• YOUR OBJECTIVE: All of the data below should be written out exactly.

[INFORMATION — start]

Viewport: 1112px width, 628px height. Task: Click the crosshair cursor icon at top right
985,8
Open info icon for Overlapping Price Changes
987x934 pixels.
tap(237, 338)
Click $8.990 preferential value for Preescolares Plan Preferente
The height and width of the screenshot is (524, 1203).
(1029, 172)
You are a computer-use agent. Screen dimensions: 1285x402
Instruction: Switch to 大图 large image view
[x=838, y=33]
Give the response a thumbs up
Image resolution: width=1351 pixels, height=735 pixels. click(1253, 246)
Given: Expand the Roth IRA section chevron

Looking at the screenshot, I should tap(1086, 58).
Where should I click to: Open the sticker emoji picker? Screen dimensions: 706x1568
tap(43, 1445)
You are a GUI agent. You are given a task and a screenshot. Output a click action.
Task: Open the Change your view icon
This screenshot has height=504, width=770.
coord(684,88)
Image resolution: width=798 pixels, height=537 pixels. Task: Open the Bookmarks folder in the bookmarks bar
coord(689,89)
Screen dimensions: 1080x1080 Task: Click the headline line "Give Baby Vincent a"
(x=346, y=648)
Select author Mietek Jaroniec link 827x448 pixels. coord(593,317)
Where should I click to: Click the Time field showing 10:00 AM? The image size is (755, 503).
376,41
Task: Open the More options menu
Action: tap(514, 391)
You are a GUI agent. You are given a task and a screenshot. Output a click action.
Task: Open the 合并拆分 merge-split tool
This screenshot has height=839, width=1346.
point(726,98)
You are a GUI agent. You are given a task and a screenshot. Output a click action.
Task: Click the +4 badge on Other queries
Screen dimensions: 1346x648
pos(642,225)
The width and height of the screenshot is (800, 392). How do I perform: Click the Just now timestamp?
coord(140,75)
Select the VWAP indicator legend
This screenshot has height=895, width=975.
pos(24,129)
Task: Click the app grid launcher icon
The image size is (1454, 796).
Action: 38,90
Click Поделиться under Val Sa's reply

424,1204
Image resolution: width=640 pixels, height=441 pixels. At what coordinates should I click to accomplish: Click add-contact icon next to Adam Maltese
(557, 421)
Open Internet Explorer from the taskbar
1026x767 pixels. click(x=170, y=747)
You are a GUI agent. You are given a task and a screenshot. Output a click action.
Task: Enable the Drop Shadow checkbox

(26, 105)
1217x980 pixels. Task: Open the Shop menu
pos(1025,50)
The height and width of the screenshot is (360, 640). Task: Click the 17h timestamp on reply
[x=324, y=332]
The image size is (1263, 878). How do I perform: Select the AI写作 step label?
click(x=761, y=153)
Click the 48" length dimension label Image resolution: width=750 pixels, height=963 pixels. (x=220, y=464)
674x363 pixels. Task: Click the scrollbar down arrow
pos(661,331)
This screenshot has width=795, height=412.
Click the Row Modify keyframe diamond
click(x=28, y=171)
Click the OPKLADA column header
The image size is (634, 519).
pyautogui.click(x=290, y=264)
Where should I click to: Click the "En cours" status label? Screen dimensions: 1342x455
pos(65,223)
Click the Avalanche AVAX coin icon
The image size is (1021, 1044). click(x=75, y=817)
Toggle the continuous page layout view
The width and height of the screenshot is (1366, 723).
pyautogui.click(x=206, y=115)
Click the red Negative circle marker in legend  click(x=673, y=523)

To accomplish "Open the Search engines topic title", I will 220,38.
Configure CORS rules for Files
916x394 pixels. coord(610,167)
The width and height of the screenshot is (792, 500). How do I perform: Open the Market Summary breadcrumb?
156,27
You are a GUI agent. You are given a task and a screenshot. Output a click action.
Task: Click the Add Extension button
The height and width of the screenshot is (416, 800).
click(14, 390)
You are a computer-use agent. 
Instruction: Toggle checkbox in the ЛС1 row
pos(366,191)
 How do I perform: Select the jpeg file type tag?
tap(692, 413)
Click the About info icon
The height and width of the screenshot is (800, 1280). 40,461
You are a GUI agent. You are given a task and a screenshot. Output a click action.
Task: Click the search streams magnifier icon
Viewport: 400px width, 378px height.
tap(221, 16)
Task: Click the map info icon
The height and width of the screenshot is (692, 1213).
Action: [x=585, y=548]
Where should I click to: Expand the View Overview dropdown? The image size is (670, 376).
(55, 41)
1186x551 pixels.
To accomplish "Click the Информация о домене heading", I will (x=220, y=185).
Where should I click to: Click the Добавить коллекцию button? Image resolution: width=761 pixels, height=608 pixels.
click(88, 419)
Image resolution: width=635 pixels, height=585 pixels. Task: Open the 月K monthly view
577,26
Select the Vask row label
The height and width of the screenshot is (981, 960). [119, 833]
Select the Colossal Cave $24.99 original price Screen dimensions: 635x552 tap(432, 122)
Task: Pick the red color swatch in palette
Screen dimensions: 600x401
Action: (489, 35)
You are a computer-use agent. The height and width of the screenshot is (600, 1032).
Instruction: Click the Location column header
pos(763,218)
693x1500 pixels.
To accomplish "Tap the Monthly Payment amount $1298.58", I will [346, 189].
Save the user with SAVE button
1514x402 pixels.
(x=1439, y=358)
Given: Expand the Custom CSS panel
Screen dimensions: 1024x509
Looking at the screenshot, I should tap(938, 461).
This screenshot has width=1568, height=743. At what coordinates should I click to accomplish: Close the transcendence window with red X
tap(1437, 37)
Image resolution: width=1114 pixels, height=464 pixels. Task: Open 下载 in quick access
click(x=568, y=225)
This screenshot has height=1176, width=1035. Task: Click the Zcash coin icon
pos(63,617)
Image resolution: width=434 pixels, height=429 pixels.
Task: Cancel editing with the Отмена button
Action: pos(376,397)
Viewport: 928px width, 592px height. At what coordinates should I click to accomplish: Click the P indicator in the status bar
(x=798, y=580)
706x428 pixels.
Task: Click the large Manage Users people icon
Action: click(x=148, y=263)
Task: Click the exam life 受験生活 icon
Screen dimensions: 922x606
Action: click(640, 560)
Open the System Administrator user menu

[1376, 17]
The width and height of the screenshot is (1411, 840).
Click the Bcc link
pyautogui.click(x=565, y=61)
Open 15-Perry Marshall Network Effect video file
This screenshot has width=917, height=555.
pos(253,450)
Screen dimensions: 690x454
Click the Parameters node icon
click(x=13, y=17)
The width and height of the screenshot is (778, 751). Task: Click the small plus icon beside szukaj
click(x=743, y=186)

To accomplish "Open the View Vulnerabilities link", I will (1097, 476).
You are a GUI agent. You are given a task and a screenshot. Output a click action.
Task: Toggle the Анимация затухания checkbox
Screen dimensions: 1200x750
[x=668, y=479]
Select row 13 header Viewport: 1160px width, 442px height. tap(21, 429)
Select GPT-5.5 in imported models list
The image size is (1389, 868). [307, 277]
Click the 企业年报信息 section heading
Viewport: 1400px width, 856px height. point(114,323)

[INFORMATION — finish]

• RESULT BELOW:
Viewport: 1112px width, 628px height. Task: Click the crosshair cursor icon at top right
985,8
Open info icon for Overlapping Price Changes
987x934 pixels.
tap(237, 338)
Click $8.990 preferential value for Preescolares Plan Preferente
The height and width of the screenshot is (524, 1203).
(1029, 172)
You are a computer-use agent. Screen dimensions: 1285x402
Instruction: Switch to 大图 large image view
[x=838, y=33]
Give the response a thumbs up
Image resolution: width=1351 pixels, height=735 pixels. click(1253, 246)
Given: Expand the Roth IRA section chevron

Looking at the screenshot, I should tap(1086, 58).
Where should I click to: Open the sticker emoji picker? Screen dimensions: 706x1568
tap(43, 1445)
You are a GUI agent. You are given a task and a screenshot. Output a click action.
Task: Open the Change your view icon
This screenshot has height=504, width=770.
coord(684,88)
Image resolution: width=798 pixels, height=537 pixels. Task: Open the Bookmarks folder in the bookmarks bar
coord(689,89)
Screen dimensions: 1080x1080 Task: Click the headline line "Give Baby Vincent a"
(x=346, y=648)
Select author Mietek Jaroniec link 827x448 pixels. coord(593,317)
Where should I click to: Click the Time field showing 10:00 AM? The image size is (755, 503).
376,41
Task: Open the More options menu
Action: tap(514, 391)
You are a GUI agent. You are given a task and a screenshot. Output a click action.
Task: Open the 合并拆分 merge-split tool
This screenshot has height=839, width=1346.
point(726,98)
You are a GUI agent. You are given a task and a screenshot. Output a click action.
Task: Click the +4 badge on Other queries
Screen dimensions: 1346x648
pos(642,225)
The width and height of the screenshot is (800, 392). How do I perform: Click the Just now timestamp?
coord(140,75)
Select the VWAP indicator legend
This screenshot has height=895, width=975.
pos(24,129)
Task: Click the app grid launcher icon
The image size is (1454, 796).
Action: 38,90
Click Поделиться under Val Sa's reply

424,1204
Image resolution: width=640 pixels, height=441 pixels. At what coordinates should I click to accomplish: Click add-contact icon next to Adam Maltese
(557, 421)
Open Internet Explorer from the taskbar
1026x767 pixels. click(x=170, y=747)
You are a GUI agent. You are given a task and a screenshot. Output a click action.
Task: Enable the Drop Shadow checkbox

(26, 105)
1217x980 pixels. Task: Open the Shop menu
pos(1025,50)
The height and width of the screenshot is (360, 640). Task: Click the 17h timestamp on reply
[x=324, y=332]
The image size is (1263, 878). How do I perform: Select the AI写作 step label?
click(x=761, y=153)
Click the 48" length dimension label Image resolution: width=750 pixels, height=963 pixels. (x=220, y=464)
674x363 pixels. Task: Click the scrollbar down arrow
pos(661,331)
This screenshot has width=795, height=412.
Click the Row Modify keyframe diamond
click(x=28, y=171)
Click the OPKLADA column header
The image size is (634, 519).
pyautogui.click(x=290, y=264)
Where should I click to: Click the "En cours" status label? Screen dimensions: 1342x455
pos(65,223)
Click the Avalanche AVAX coin icon
The image size is (1021, 1044). click(x=75, y=817)
Toggle the continuous page layout view
The width and height of the screenshot is (1366, 723).
pyautogui.click(x=206, y=115)
Click the red Negative circle marker in legend  click(x=673, y=523)

To accomplish "Open the Search engines topic title", I will 220,38.
Configure CORS rules for Files
916x394 pixels. coord(610,167)
The width and height of the screenshot is (792, 500). How do I perform: Open the Market Summary breadcrumb?
156,27
You are a GUI agent. You are given a task and a screenshot. Output a click action.
Task: Click the Add Extension button
The height and width of the screenshot is (416, 800).
click(14, 390)
You are a computer-use agent. 
Instruction: Toggle checkbox in the ЛС1 row
pos(366,191)
 How do I perform: Select the jpeg file type tag?
tap(692, 413)
Click the About info icon
The height and width of the screenshot is (800, 1280). 40,461
You are a GUI agent. You are given a task and a screenshot. Output a click action.
Task: Click the search streams magnifier icon
Viewport: 400px width, 378px height.
tap(221, 16)
Task: Click the map info icon
The height and width of the screenshot is (692, 1213).
Action: [x=585, y=548]
Where should I click to: Expand the View Overview dropdown? The image size is (670, 376).
(55, 41)
1186x551 pixels.
To accomplish "Click the Информация о домене heading", I will (x=220, y=185).
Where should I click to: Click the Добавить коллекцию button? Image resolution: width=761 pixels, height=608 pixels.
click(88, 419)
Image resolution: width=635 pixels, height=585 pixels. Task: Open the 月K monthly view
577,26
Select the Vask row label
The height and width of the screenshot is (981, 960). [119, 833]
Select the Colossal Cave $24.99 original price Screen dimensions: 635x552 tap(432, 122)
Task: Pick the red color swatch in palette
Screen dimensions: 600x401
Action: (489, 35)
You are a computer-use agent. The height and width of the screenshot is (600, 1032).
Instruction: Click the Location column header
pos(763,218)
693x1500 pixels.
To accomplish "Tap the Monthly Payment amount $1298.58", I will [346, 189].
Save the user with SAVE button
1514x402 pixels.
(x=1439, y=358)
Given: Expand the Custom CSS panel
Screen dimensions: 1024x509
Looking at the screenshot, I should tap(938, 461).
This screenshot has width=1568, height=743. At what coordinates should I click to accomplish: Close the transcendence window with red X
tap(1437, 37)
Image resolution: width=1114 pixels, height=464 pixels. Task: Open 下载 in quick access
click(x=568, y=225)
This screenshot has height=1176, width=1035. Task: Click the Zcash coin icon
pos(63,617)
Image resolution: width=434 pixels, height=429 pixels.
Task: Cancel editing with the Отмена button
Action: pos(376,397)
Viewport: 928px width, 592px height. At what coordinates should I click to accomplish: Click the P indicator in the status bar
(x=798, y=580)
706x428 pixels.
Task: Click the large Manage Users people icon
Action: click(x=148, y=263)
Task: Click the exam life 受験生活 icon
Screen dimensions: 922x606
Action: click(640, 560)
Open the System Administrator user menu

[1376, 17]
The width and height of the screenshot is (1411, 840).
Click the Bcc link
pyautogui.click(x=565, y=61)
Open 15-Perry Marshall Network Effect video file
This screenshot has width=917, height=555.
pos(253,450)
Screen dimensions: 690x454
Click the Parameters node icon
click(x=13, y=17)
The width and height of the screenshot is (778, 751). Task: Click the small plus icon beside szukaj
click(x=743, y=186)

To accomplish "Open the View Vulnerabilities link", I will (1097, 476).
You are a GUI agent. You are given a task and a screenshot. Output a click action.
Task: Toggle the Анимация затухания checkbox
Screen dimensions: 1200x750
[x=668, y=479]
Select row 13 header Viewport: 1160px width, 442px height. tap(21, 429)
Select GPT-5.5 in imported models list
The image size is (1389, 868). [307, 277]
Click the 企业年报信息 section heading
Viewport: 1400px width, 856px height. point(114,323)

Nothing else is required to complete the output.